There was some discussion about the practical problem of proprietary databases versus “open” databases.
Different manuscripts and reading traditions. Basic information unit should be an “abstract position” of the text where variants can be linked and associated.
We need some sort of standard for first level data, second level data, etc.
Standards for publication and peer review specifically relating to the digital humanities. Research publishing needs to allow the reader to – as in the natural sciences – repeat the research (data, algorithms) to see if one can get the same results. In this way, research conclusions can be validated.
Notes: Kirk Lowery
Informatics Group Henk¶
Paul Huygen, Juan Garces (Göttingen), Nicolai, Marcel Ausloos, Dirk Roorda, Henk Harmsen, Janet Dyk, Andrea Scharnhorst
- levels of analysis (circularity, ambiguity)
- preserving research results
- anchored sources
- open source communities - non-exclusive licences
Ambiguity
Variance
Granularity - Modularity
Lowest level = texts as transmitted in manuscript traditions then transcriptions then markup levels
Uncertainty on lower levels are often resilved by patterns at higher levels.
Anchoring. Paul: Münster Group is doing that. There are unique identifiers in the WIVU database.
Canonical Text Services (FRBR) (http://wiki.digitalclassicist.org/Canonical_Text_Services)
Marcel: abbreviations?
Juan: physical and logical aspects in manuscript analysis.
Nicolai: we are moving towards collaboration, sharing, multiplicity.
Paul: how do we do this from the beginning, modelling. (looks like SharedCanvas).

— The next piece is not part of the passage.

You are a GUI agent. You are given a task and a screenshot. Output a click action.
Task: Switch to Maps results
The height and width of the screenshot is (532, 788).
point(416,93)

Andrea: how you want to deal with ambiguity should be communicated to the informatics people.
Changing classification numbers in evolving systems.
Where is the responsibility for versioning: in the application or in the archive.

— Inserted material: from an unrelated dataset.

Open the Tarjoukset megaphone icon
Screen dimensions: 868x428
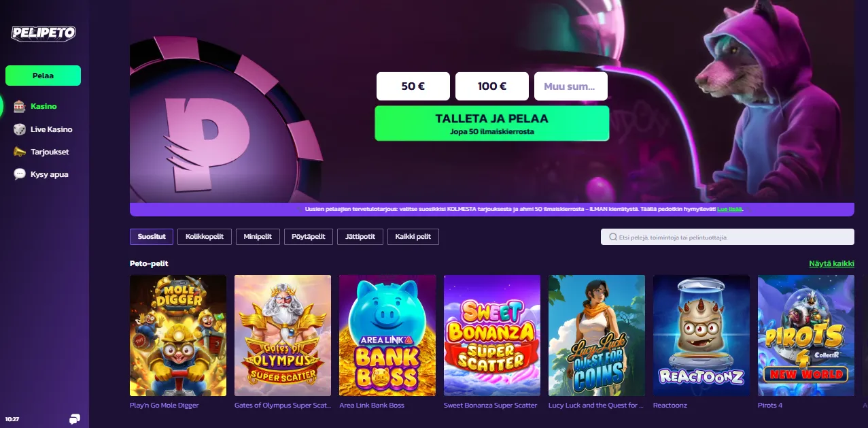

The role of mistakes: must we keep them, because they are facts, or must we correct them, because we want to do analysis.
Keep both.
Janet we do not only have the glyphs: we also have higher level patterns. We are doing analysis at different levels, so we cannot separate the realm of fact and the realm of interpretation rigourously.
Nicolai: it’s important to define the purpose of the database. Sometimes you need the mistakes to be present, e.g. if you are interested in the physical texts. But on top of that we need databases, systems for representing other layers of analysis.
Nicolai: bigger players go to open source initiatives. If we in our EU project cannot use the WIVU freely for research, we may have to drop it, which we would do with reluctance.
Relationship WIVU - SESB - Logos.
Juan: Bibleworks might be the must prone to proposals like this.
Notes: Dirk Roorda
Plenary¶
After the sub group summaries we discussed the following points:
- commercial versus/with open source. The panel states that it is good to have anchored sources publicly available, and that for the rest commercial interest can still flourish in the presence of an open source community that is also using those sources.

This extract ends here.